GPflow / GPflowOpt

Bayesian Optimization using GPflow
Apache License 2.0
270 stars 61 forks source link

Batch Optimization #71

Open nrontsis opened 7 years ago

nrontsis commented 7 years ago

Hi,

I am really interested in the project and, since I am working on Batch Bayesian Optimisation, I would be keen on extending GPflowOpt for it.

Would you be interested in discussion and pull requests for this topic?

Thanks!

Nikitas

gpfins commented 7 years ago

We have been talking about batch optimization internally and think it would certainly be interesting to have (although not for the first version) and of course you are welcome to participate. Did you have any specific acquisition function in mind?

javdrher commented 7 years ago

Hi @nrontsis thank you for your interest in GPflowOpt!

Batch optimization is definitely on our list. In fact, I have some local code and some preliminary tests on it but it is not suited for a PR at all, furthermore I wasn't entirely sure if the things I did were all the right choices so I would be very interested to get a discussion going and work towards extending the framework. If you are willing to contribute thats great. Depending on the outcome of the discussion, the code could be used as a starting point if we decide that is the right way to go. If it is ok for you, I'll initiate the discussion but feel free to steer the discussion in the right direction.

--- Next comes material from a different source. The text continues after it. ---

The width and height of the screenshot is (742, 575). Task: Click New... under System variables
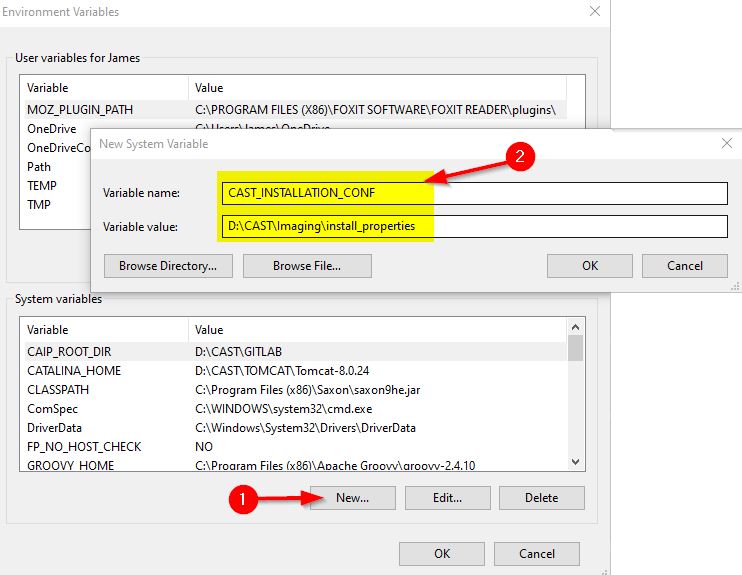click(x=352, y=497)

A fundamental philosophy for GPflowOpt is that we want to provide a framework to allow easy implementation of BO strategies, rather than implementing a broad range of algorithms. When it comes to batch optimization it seems that there is a fundamental split between algorithms selecting a batch of N points sequentially (e.g. LP) or optimize the entire batch at once (e.g., q-KG, batch PES etc). Both approaches have quite different requirements in terms of implementation, so I have been in doubt what would be the best road for GPflowOpt. The latter seems more optimal but I don't know how feasible the optimization is as the optimization of the acquisition function can become high-dimensional. I would be very interested to hear your thoughts on this matter.

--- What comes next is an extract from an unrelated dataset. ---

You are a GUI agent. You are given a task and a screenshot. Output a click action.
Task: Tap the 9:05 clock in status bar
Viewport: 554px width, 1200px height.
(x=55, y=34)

nrontsis commented 7 years ago

Thanks @nknudde @javdrher for the quick replies!

I believe that both approaches can be easily incorporated in the current framework.

Sequential optimisation is generally easier and that would be the vanilla choice for the practitioner. Moreover the ideas of, e.g. qEI-CL or LP can be applied to any acquisition function, allowing for a general solution. As a result we can start implementing sequential optimisation first and then move to the ''true'' batch case which has the challenges @javdrher mentioned (e.g. hard to optimise etc).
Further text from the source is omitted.